Sheikh and Haroun also reviewed the rapid response program OIRA stood up in 2025 by repurposing $240,000 and then receiving a $300,000 midyear supplemental appropriation from council. That rapid response funding was split across community education (know‑your‑rights and policy sessions), limited legal consultations (family safety planning and flexible legal consults) and advocacy/coordination to align city and partner responses. OIRA said the limited legal consultations yielded several hundred hours of assistance in the program’s early months.

Committee members pressed OIRA on scale and capacity. Council member Lynn asked how OIRA’s funding differs from outside partners and where partner revenue comes from; Sheikh said OIRA contracts with partner organizations and confirmed the annual $1.3 million figure for the funded legal team. Council member Foster and others described anecdotal reports of substantial increases in call volume to community hotlines and asked whether more resources and staffing are needed; OIRA said demand has increased and the office will reassess allocations and staffing as contracts come up for renewal.

Several members raised concerns about community fear and the impacts on children and schools after widely circulated but unverified reports of ICE presence near schools. Council members and OIRA said they coordinate with Seattle Public Schools, the mayor’s office, the county and the state and that the city attorney’s office and Seattle Police Department participate in targeted info sessions so residents know reporting procedures. Council member Rink offered an acronym — SALUTE (size, activity, location, uniform, time, equipment) — to help residents provide useful details to hotlines when reporting suspected enforcement activity.

OIRA cited partner‑verified monitoring through a deportation‑defense hotline and advocacy networks showing increased arrests and verified ICE activity statewide since January 2025; the office cautioned that partner data are not full citywide counts but are used to understand trends and community impacts. OIRA also said many cancellations of citizenship appointments were reported to partners between December and January, which heightened fear and prompted outreach to USCIS and public comment filings.

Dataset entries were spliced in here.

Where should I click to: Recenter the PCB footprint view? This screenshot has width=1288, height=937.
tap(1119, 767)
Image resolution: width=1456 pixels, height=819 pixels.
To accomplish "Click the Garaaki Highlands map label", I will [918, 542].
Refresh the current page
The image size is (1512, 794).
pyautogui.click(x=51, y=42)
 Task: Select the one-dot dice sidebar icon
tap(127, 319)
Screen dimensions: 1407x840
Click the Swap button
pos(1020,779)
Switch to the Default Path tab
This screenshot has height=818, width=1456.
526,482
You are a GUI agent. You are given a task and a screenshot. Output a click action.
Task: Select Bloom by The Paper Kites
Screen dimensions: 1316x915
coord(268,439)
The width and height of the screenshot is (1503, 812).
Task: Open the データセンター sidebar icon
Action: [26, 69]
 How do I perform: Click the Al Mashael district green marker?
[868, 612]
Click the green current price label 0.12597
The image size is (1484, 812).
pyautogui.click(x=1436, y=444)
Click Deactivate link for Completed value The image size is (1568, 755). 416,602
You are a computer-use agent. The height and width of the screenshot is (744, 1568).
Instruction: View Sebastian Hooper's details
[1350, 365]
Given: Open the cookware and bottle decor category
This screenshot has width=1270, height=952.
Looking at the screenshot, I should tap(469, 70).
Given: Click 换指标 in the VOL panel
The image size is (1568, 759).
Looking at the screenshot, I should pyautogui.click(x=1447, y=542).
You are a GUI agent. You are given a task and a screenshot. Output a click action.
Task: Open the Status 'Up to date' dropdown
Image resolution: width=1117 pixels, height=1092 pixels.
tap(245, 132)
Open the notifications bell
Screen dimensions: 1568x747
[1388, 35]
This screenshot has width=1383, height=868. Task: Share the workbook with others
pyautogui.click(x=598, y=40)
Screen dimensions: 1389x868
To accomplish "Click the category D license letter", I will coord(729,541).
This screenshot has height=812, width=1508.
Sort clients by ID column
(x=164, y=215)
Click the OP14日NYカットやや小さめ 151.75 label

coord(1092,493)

Chair Rivera and committee members asked OIRA to continue follow‑up with more precise partner data and to provide the committee with a fuller commission report by May. Sheikh said she anticipates the immigrant and refugee commission will be active by the May report date and offered to follow up with a timeline for appointments. OIRA closed by thanking the committee and saying it will continue to coordinate with the mayor’s office and other city departments on operational and policy responses.

The committee did not take formal votes; members directed OIRA to return with additional data and the office’s recommendations on local actions that are within the city’s authority. The meeting adjourned at 11:11 a.m.